此代码更改原始文件的权限.如何保留原始权限？ (4认同)

@Wicelo您需要关闭它以防止文件描述符泄漏。这是一个不错的解释：http://www.logilab.org/17873 (2认同)

Jason.. 73

这是另一个经过测试的示例,它将匹配搜索和替换模式:

import fileinput
import sys

def replaceAll(file,searchExp,replaceExp):
    for line in fileinput.input(file, inplace=1):
        if searchExp in line:
            line = line.replace(searchExp,replaceExp)
        sys.stdout.write(line)

使用示例:

replaceAll("/fooBar.txt","Hello\sWorld!$","Goodbye\sWorld.")

示例用法提供了一个正则表达式,但是`searchExp in line`和`line.replace`都不是正则表达式操作.当然使用示例是错误的. (23认同)

Kinlan.. 61

这应该工作:(现场编辑)

import fileinput

# Does a list of files, and
# redirects STDOUT to the file in question
for line in fileinput.input(files, inplace = 1): 
      print line.replace("foo", "bar"),

print添加了可能已存在的换行符.要避免这种情况,请在替换结束时添加.rstrip() (8认同)

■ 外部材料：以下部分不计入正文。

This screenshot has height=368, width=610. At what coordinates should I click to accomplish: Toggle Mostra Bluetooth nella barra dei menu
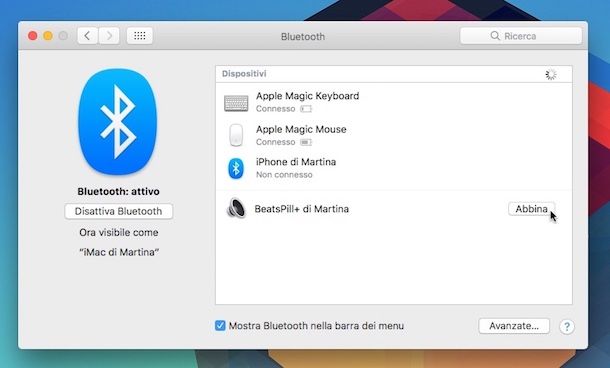220,325
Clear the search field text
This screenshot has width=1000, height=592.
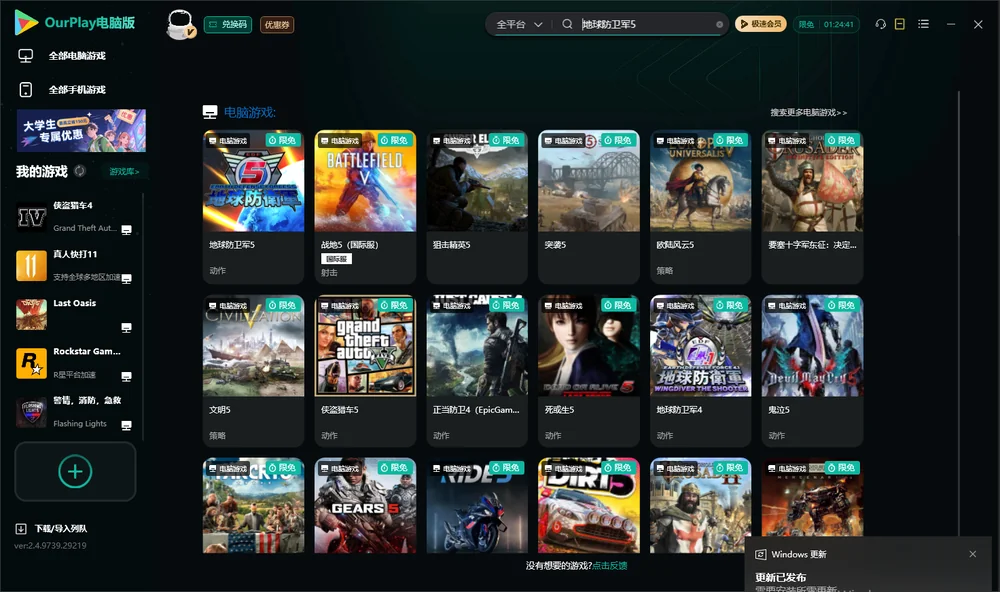point(719,25)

+1.此外,如果您收到RuntimeError:input()已经处于活动状态,则调用fileinput.close() (5认同)

Thijs.. 23

根据Thomas Watnedal的回答.但是,这并没有完全回答原始问题的线到线部分.该功能仍然可以在线到线的基础上替换

此实现在不使用临时文件的情况下替换文件内容,因此文件权限保持不变.

另外,re.sub而不是replace,只允许正则表达式替换而不是纯文本替换.

将文件作为单个字符串而不是逐行读取允许多行匹配和替换.

import re

def replace(file, pattern, subst):
    # Read contents from file as a single string
    file_handle = open(file, 'r')
    file_string = file_handle.read()
    file_handle.close()

    # Use RE package to allow for replacement (also allowing for (multiline) REGEX)
    file_string = (re.sub(pattern, subst, file_string))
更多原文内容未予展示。